— А за что посадили?
— Кого? Иру — в лагерь или нас в ШИЗО?
Таня любит точные формулировки. Так ее приучила «Хроника текущих событий» — подпольное издание советских новостей.
— И ее и вас обеих!
— Иру — за стихи.
— А-а, поэтка, значит.
— А нас сюда — за забастовку.
— Обе-две бастуете?
— Да не две, а вся зона.
— Ага, значит, скоро Наташа приедет! Как она там?
— Болеет.
— Девочки, ну держитесь! Все будет хорошо!
Это «все будет хорошо» — стандартное зэковское утешение. Сколько раз я его выслушала от незнакомых и полузнакомых за всю отсидку! И каждый раз поражалась бессмысленности: ну откуда они знают, хорошо у меня все будет или плохо? А вот поди ж ты — правы оказались самодеятельные тюремные пророки. И трудно мне было, и холодно, и — признаюсь — страшно. А все равно хорошо и жива осталась, и совесть не продала, и дождался меня на свободе любимый человек… Чего мне еще? Всем бы так, кому твердили это самое пророчество… Мне оно помогло, наверное. Это было — как короткая молитва за нас — тех, кто сроду не умел молиться.
Мы с Таней спорим про судьбу России: откуда начался наш исторический вывих, с Петра Первого или раньше, или позже? Спор бесконечен, как и все разговоры такого рода. Пора и спать, но не хочется. Читаю Тане наизусть стихи. Сначала чужие, потом свои. Потом затихаю, и все понимающая Таня делает вид, что спит. Она знает, что я прочту ей стихи этой ночи завтра утром.
Я сижу на полу, прислонясь к батарее.
— Южанка, мерзлячка!
От решетки на лампочке тянутся длинные тени, Очень холодно.
Хочется сжаться в комок по-цыплячьи.
Эти стихи я пошлю с этапа, возвращаясь в зону, и они благополучно попадут раньше к «теневым» адресатам, а потом — к Игорю. Еще до того, как я успею приехать в ШИЗО второй раз. Каково будет моему «одержимому» получить эти корявые, наспех записанные в грохочущем поезде строки? В ту ночь я об этом даже не думаю: Игорь несет свою часть ноши, я — свою. Сейчас меня, как и Таню, более всего заботит точность формулировки…
Глава двадцать восьмая
И все же больше всех мышей и мокриц, больше сознательного вымораживания заключенных в ШИЗО, голода и неизбывной грязи меня в тот раз потрясла бытовая жизнь уголовного лагеря. Этот быт переносился в соседние камеры, население их все время менялось, и двенадцати суток хватало, чтоб войти в курс всех лагерных событий. Потом я уже притерпелась, а раньше меня поражало, откуда в постоянной тюремной перекличке такое количество мужских имен? Откуда сцены ревности? Ведь лагерь — женский…
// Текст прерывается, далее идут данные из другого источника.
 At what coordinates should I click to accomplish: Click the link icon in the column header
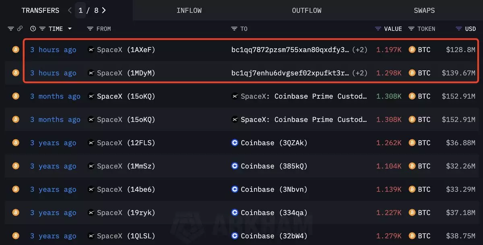(x=20, y=29)
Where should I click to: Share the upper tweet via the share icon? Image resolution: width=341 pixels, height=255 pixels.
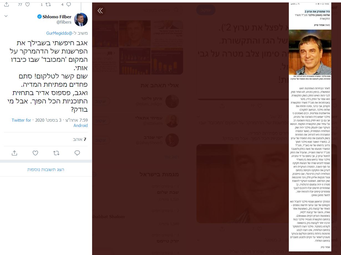[7, 4]
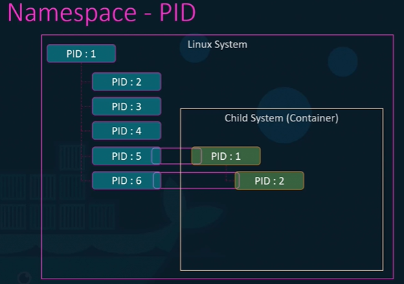Click the small translucent circle near the top right
The width and height of the screenshot is (404, 284).
click(343, 62)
Нет, я знала про уголовную лесбийскую любовь, но не представляла, что — в таком масштабе. Оторванные от нормальной жизни женщины, в основном молодые, создавали себе эрзац-любовь и эрзац- семьи. Да-да, целые семьи — с дедушкой и бабушкой (их роли брали на себя пожилые), с папой-мамой и детками-малолетками. Малолетками были только приехавшие из детской зоны, а значит — достигшие восемнадцатилетнего возраста. Но и им предстояла лагерная женская наука.
— Маша! Маша! Вторая! Что там нового в зоне?
— Ой, Зина, ты? Вчера этапом малолеток привезли. Мы ходили смотреть. Такие киски! Одна — в нашей бригаде, мы ее себе взяли за дочку!
Мужскими именами назывались «коблы» — женщины, берущие себе в лесбийской любви мужскую роль. Женскую роль брали на себя «ковырялки». Разумеется, это было запрещено, разумеется, застигнутых на месте преступления наказывали, и публичное шельмование было еще самым мягким вариантом. Ничего не помогало. Страсти только разгорались пуще. Если сажали в ШИЗО одну — другая, по лагерной этике, должна была вытворить что угодно, но сесть в ШИЗО следом за ней. Иначе это был повод для ревности, и начинались бесконечные интриги.
— Федя, ты тут сидишь, а твоя Лизка с Женькой гуляет!
— С какой это Женькой? — спрашивал Федя металлическим меццо-сопрано.
— А из шестого отряда!
— Врешь?!
— Ну, спроси у Михрютки, ее только сегодня посадили.